26. Bölüm

26- SEVMEK BAHANESİ

Zehra
yesilkutuphane61

Saatlerdir dizlerimi karnıma çekmiş oturuyordum yerde. Odanın bir köşesine savurduğum sırt çantasına kayıyordu gözlerim. Dolabın açık kapağı, kıyafetlerimin yolculuğa hazır olduğunun haberini veriyordu. Taze anılarla duvarlarını boyadığım oda, henüz sahibi gitmemişken bürünmüştü sessizliğe. Duvar saatinin tıkırtısından başka ses yoktu gecede. Sahi, gecenin kaçıydı? Vazgeçme zamanıydı herhalde. Hem de sevmek bahanesiyle.

Tek başıma oturup yıldızları seyrettiğim gece yanıma gelmişti annem. Anlamıştı halimden. Hatta öncesi de varmış, kendimden habersizken bile görüyormuş bakışlarımı. Ben ise önce ihtimalleri, sonra gerçeği inkâr ederken olabildiğince dik başlıydım. Nasihat dinlemeyecek, bildiğimi okuyacak, biri yardım etmeye çalışırsa durduracaktım çünkü sözde kimseye zarar vermek istemiyordum. İstanbul’a gitmek bile geçmişti aklımdan.

Annem beni kovmuyordu, istediğimi yapıyordu. Ve bunun bu kadar acıtacağını hiç düşünmemiştim. Osman’a bencil dediğimde sadece boşboğazlık etmiştim ama o aynısını bana söylerken haklıydı. Bencilin tekiydim. Gitmek istemiyordum, annemden uzakta iyi olmayacaktım. Seher teyzenin benden vazgeçtiğini düşündüğümde bile böyle yanmamıştı canım. O zaman gurur yapıp sesimi çıkartmamıştım. Ve senelerce anne kelimesini ağzıma almamıştım. Bazı bağlar öyle bir kopardı ki yeniden bir araya gelemezdi insanlar.

“İzin vermeyeceğim” diye mırıldandım soğuk bir sesle. “Koparıp atmayacağım aramızdaki bağları.” Saatler sonra söylediğim ilk şey buydu. Yerimden kalktım. Uyuşmuş uzuvlarım, vakit, annemin uyuyor olması umurumda değildi. Zaten kabahatim hep geç kalmaktı. Odadan çıkıp annemin odasının kapısını açtım. Dikkatli ve yavaş olmaya da çalışmamıştım üstelik. Korkarak uyanacağını akıl edecek kadar mantıklı davranmıyordum. Gözlerim boş yatağı bulunca afalladım. Başımı çevirdim pencerenin önündeki tekli koltuğa.

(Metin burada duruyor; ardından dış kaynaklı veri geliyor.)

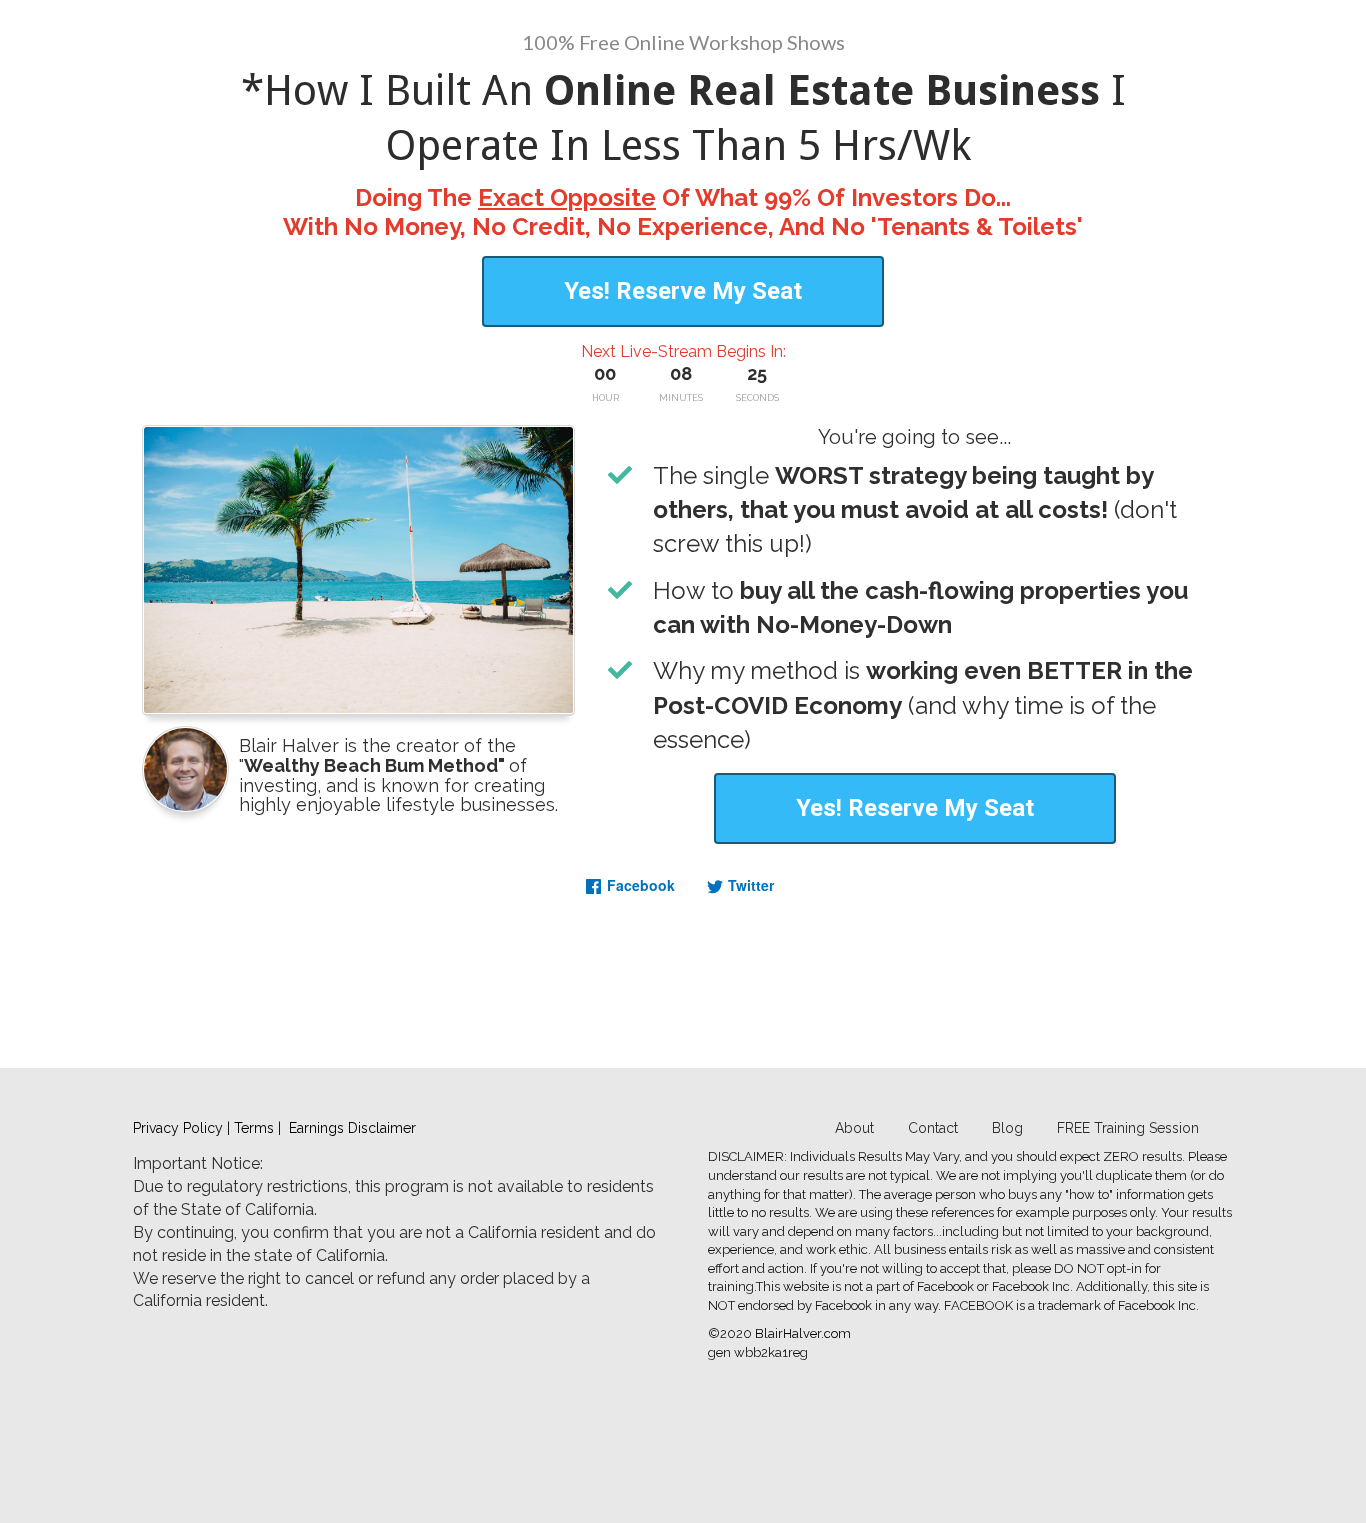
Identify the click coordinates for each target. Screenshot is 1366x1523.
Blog (1007, 1128)
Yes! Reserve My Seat (683, 291)
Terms (254, 1128)
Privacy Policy (178, 1128)
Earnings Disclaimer (352, 1128)
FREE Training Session (1128, 1128)
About (854, 1128)
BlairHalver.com (803, 1333)
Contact (933, 1128)
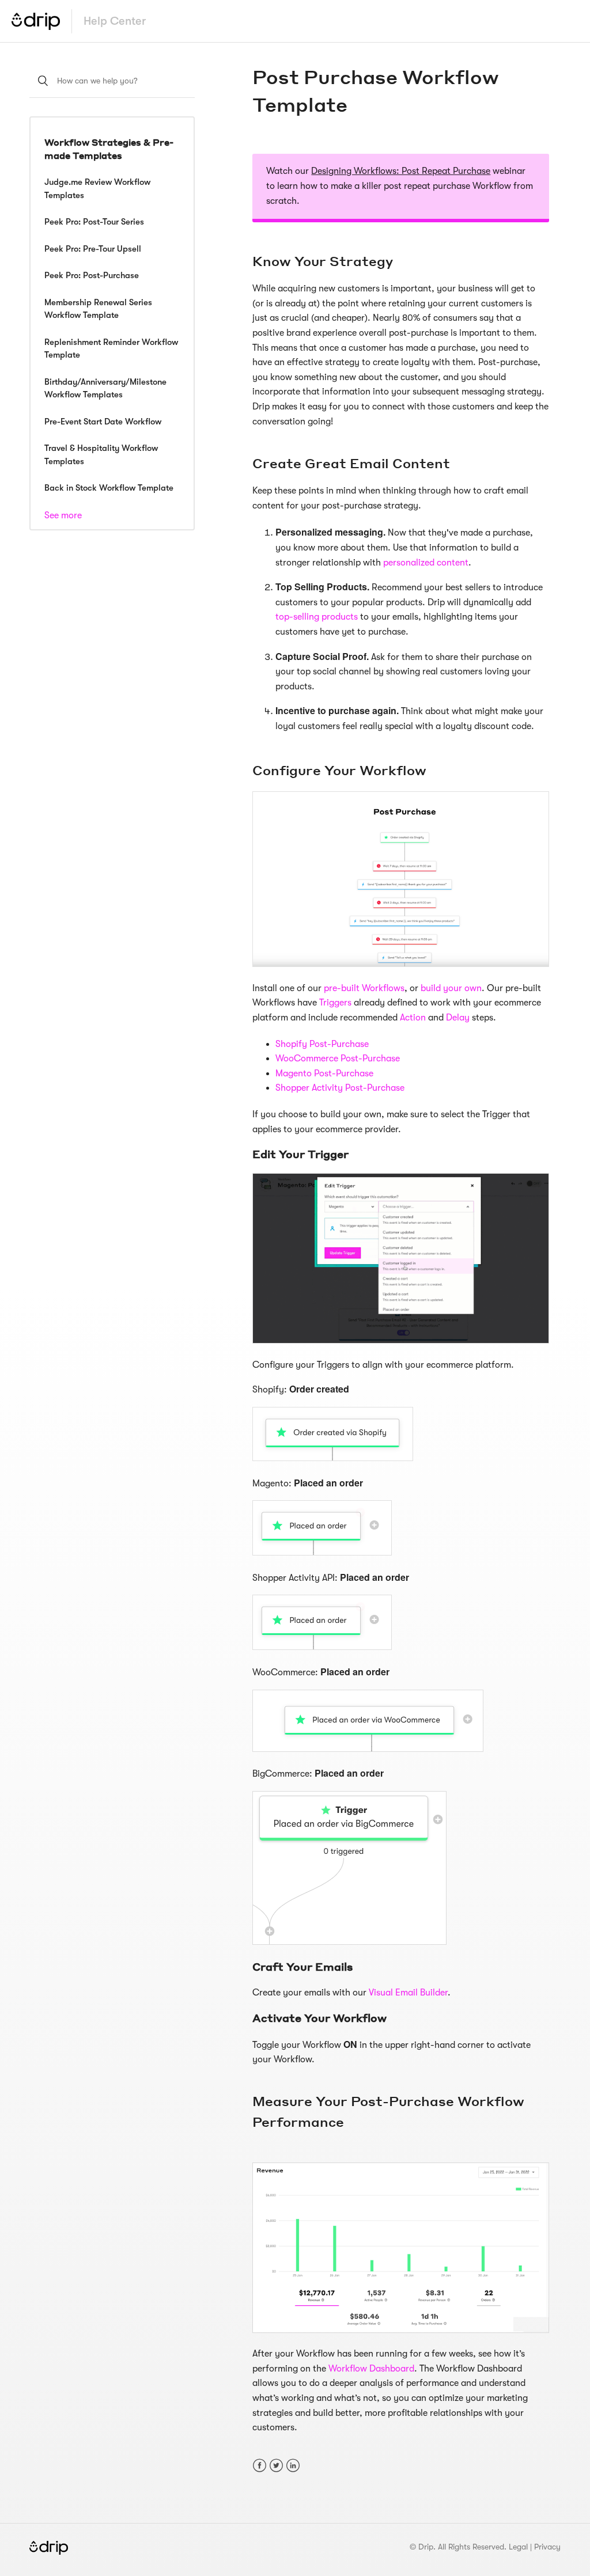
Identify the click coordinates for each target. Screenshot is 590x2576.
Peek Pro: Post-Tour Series (94, 222)
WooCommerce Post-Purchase (338, 1058)
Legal (518, 2546)
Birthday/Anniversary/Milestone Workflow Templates (105, 388)
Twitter (276, 2466)
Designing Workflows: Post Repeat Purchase (400, 171)
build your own (451, 988)
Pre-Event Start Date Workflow (102, 421)
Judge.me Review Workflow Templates (97, 188)
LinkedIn (293, 2466)
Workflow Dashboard (371, 2368)
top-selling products (317, 617)
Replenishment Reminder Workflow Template (111, 349)
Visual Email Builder (408, 1992)
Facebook (259, 2466)
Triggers (335, 1002)
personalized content (425, 562)
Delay (458, 1017)
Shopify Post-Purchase (323, 1044)
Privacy (547, 2546)
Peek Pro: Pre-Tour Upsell (92, 249)
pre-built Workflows (364, 988)
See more (63, 515)
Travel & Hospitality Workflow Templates (101, 454)
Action (413, 1017)
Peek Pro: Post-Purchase (91, 275)
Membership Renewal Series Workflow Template (98, 309)
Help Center (115, 21)
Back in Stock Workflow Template (108, 488)
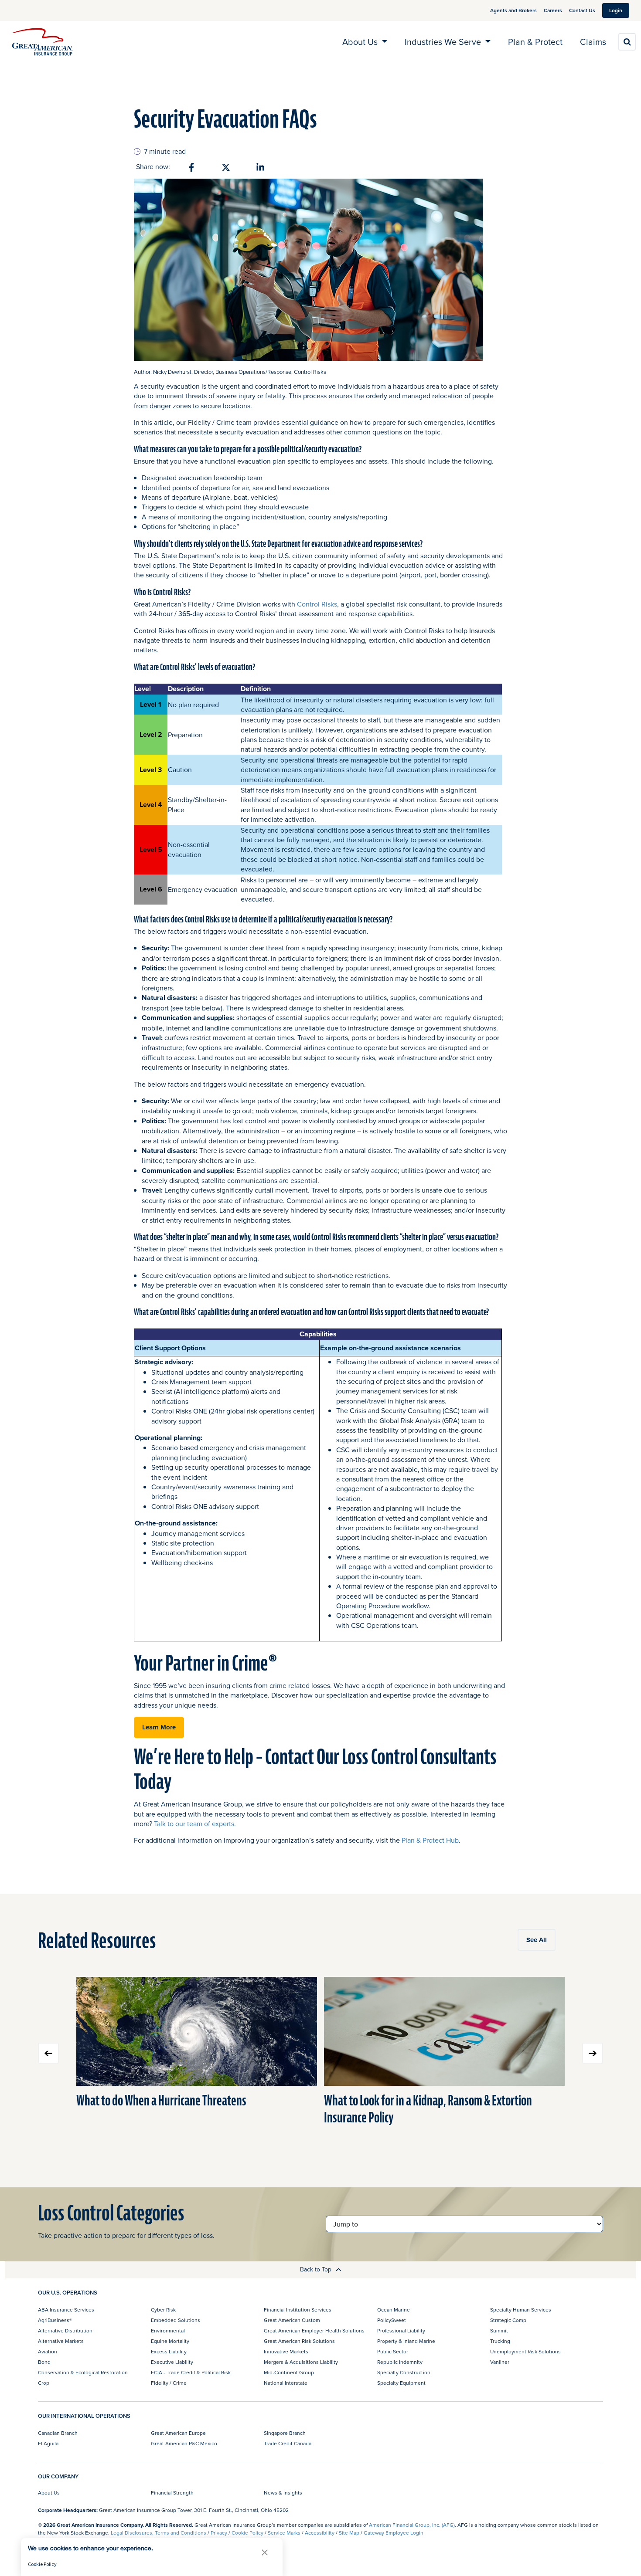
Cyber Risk (163, 2309)
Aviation (47, 2351)
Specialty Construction (403, 2372)
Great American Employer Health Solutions (314, 2330)
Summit (499, 2330)
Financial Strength (172, 2492)
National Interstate (285, 2382)
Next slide (592, 2053)
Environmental (168, 2330)
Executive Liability (172, 2362)
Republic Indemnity (400, 2362)
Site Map (349, 2532)
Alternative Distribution (65, 2330)
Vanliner (499, 2362)
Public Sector (392, 2351)
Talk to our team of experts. (195, 1823)
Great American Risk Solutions (299, 2341)
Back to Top (316, 2269)
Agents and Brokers (513, 10)
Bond (44, 2362)
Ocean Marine (393, 2309)
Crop (43, 2382)
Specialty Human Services (520, 2309)
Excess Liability (169, 2351)
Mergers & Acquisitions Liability (301, 2362)
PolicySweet (391, 2320)
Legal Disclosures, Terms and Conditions (158, 2532)
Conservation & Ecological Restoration (83, 2372)
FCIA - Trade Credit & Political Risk (191, 2372)
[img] (42, 42)
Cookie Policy (247, 2532)
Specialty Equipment (401, 2382)
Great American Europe (178, 2433)
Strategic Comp (508, 2320)
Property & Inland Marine (406, 2341)
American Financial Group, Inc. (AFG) (412, 2525)
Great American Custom (292, 2320)
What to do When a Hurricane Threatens (161, 2100)
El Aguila (48, 2443)
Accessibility (319, 2532)
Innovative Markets (286, 2351)
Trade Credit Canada (287, 2443)
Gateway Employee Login (393, 2532)
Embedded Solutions (175, 2320)
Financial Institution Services (297, 2309)
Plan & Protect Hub (430, 1840)
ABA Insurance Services (66, 2309)
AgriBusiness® (55, 2320)
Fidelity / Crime (169, 2382)
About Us (49, 2492)
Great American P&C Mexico (184, 2443)
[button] (264, 2552)
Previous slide (48, 2053)
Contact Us (582, 10)
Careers (553, 10)
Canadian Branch (58, 2433)
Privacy (219, 2532)
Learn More (159, 1727)
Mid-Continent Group (289, 2372)
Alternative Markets (61, 2341)
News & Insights (283, 2492)
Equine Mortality (170, 2341)
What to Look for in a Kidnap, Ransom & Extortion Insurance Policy (428, 2109)
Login (615, 10)
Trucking (500, 2341)
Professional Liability (401, 2330)
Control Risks (317, 604)
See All (536, 1940)
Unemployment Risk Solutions (525, 2351)
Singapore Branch (285, 2433)
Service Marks (284, 2532)
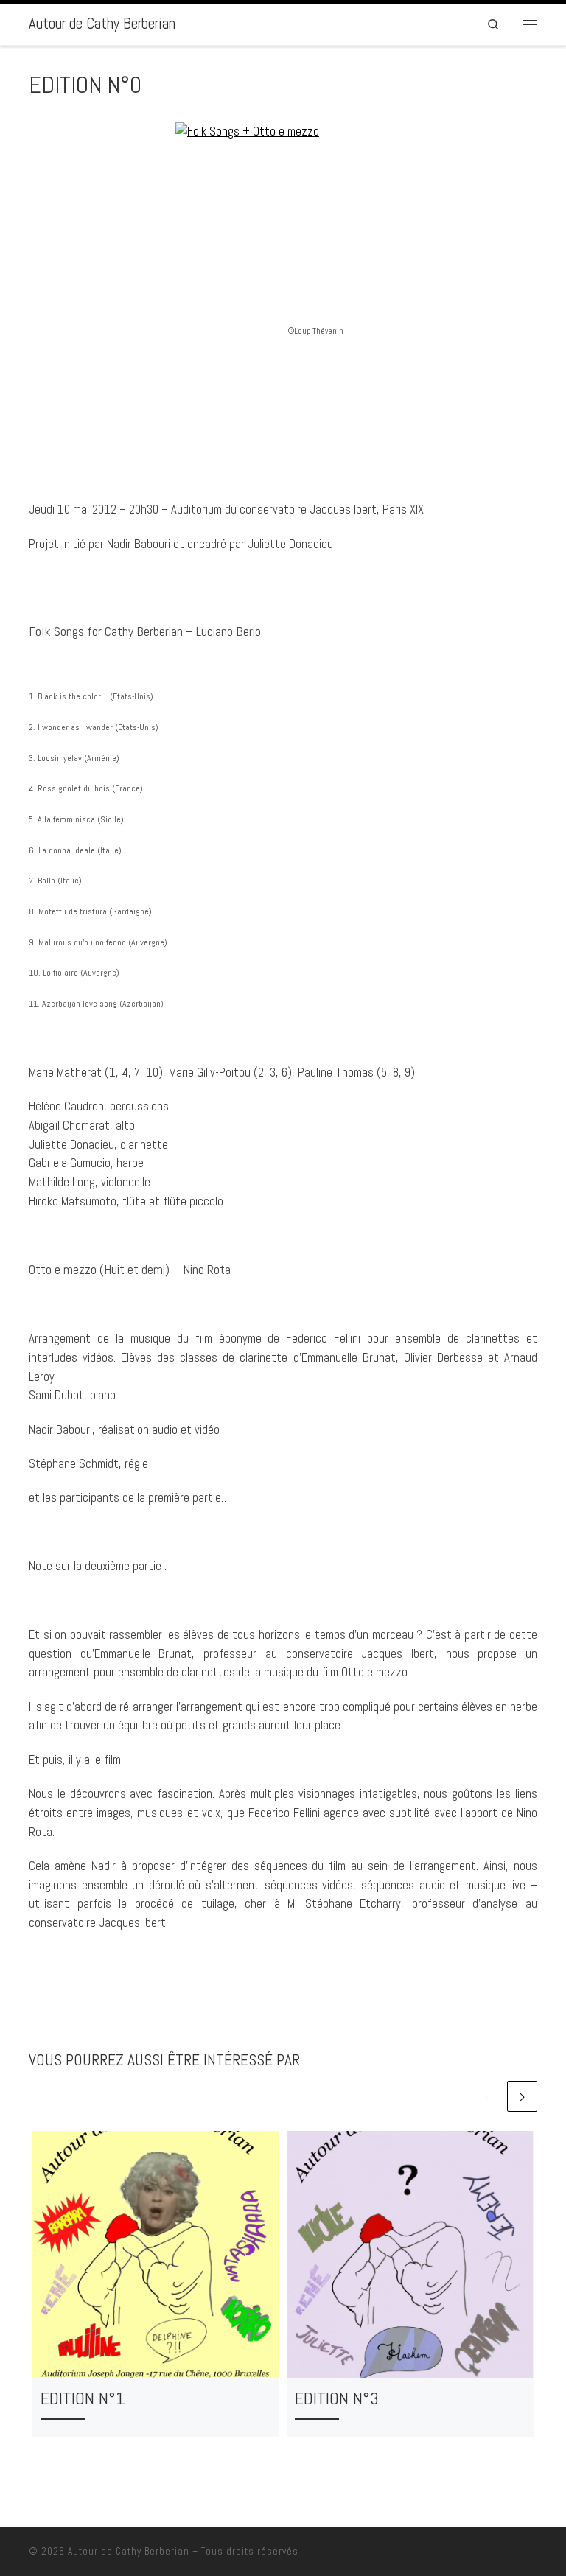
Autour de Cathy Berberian (128, 2551)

Annem orada oturmuş, aniden odasına girişimin sebebini sorgulayan endişeli gözlerle bana bakıyordu. “Uyumamışsın?”

“Bir şey mi oldu Yağmur?” Yerinden kalkmaya yeltendiğinde hızlı adımlarla yanına gidip önünde diz çökerek oturdum. Başımı kaldırdığımda göz göze gelebiliyorduk ve ben epey kararlı bakıyordum.

“Gitmek istemiyorum” dedim aceleyle. Yüzünden bir rahatlama ifadesi geçti. Ama bir aksilik olmadığından mı, yoksa gitmeyeceğimi söylediğimden mi bilemedim. “Beni gönderme. Hani vazgeçmeyecektik birbirimizden?” İradeyi bana bırakmasına rağmen, onu ikna etme çabasındaydım.

“Ben seni göndermiyorum ki… Bir çıkış yolu arıyorum sadece. İnsan evladından vazgeçmez Yağmur.” Duymak istediğim şefkat yeniden tomurcuklanıyordu sesinde. Ellerini tuttum.

“Yol bu değil. Ben de öyle sanıyordum ama anladım, değil anne. Özür dilerim seni kırdığım için. Üzmek istememiştim, aksine herkes mutlu olsun diye uğraşmıştım. Yanlış yapmışım. Anne ben kimseye böyle bağlanmamıştım. İstediğim zaman kapıyı çekip çıkardım. Ne çok sevmeye, ne kopmaz bağlara alışmıştı yüreğim. Göktepe’de, senin yanında buldum hepsini. Kaybetmek istemiyorum yeniden…” Sağ elini çekti elimden. Saçıma uzandı parmakları. Aşinaydık bu harekete, bir gün mahrum kalsak özlüyorduk.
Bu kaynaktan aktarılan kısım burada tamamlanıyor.